EXERCISE PROMPT ▸ Among the lines of the data, copy those that hold "agent".

Source records ▸
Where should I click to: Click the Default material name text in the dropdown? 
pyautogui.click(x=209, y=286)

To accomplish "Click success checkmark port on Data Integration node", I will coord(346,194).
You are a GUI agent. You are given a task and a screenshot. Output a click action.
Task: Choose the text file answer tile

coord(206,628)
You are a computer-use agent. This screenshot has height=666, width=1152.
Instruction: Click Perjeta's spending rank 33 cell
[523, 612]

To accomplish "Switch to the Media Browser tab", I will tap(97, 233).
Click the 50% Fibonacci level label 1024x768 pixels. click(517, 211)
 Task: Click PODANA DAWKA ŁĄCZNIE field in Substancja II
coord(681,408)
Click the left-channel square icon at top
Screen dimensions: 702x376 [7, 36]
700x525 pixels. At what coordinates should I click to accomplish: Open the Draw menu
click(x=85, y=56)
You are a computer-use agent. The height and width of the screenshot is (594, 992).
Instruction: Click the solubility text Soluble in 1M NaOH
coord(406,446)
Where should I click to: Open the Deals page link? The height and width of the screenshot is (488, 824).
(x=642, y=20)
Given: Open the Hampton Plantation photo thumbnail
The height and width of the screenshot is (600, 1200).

SOLUTION FOR THIS TASK ▸
You are a GUI agent. You are given a task and a screenshot. Output a click action.
You are a computer-use agent. This screenshot has height=666, width=1152.
You are a computer-use agent. The height and width of the screenshot is (594, 992).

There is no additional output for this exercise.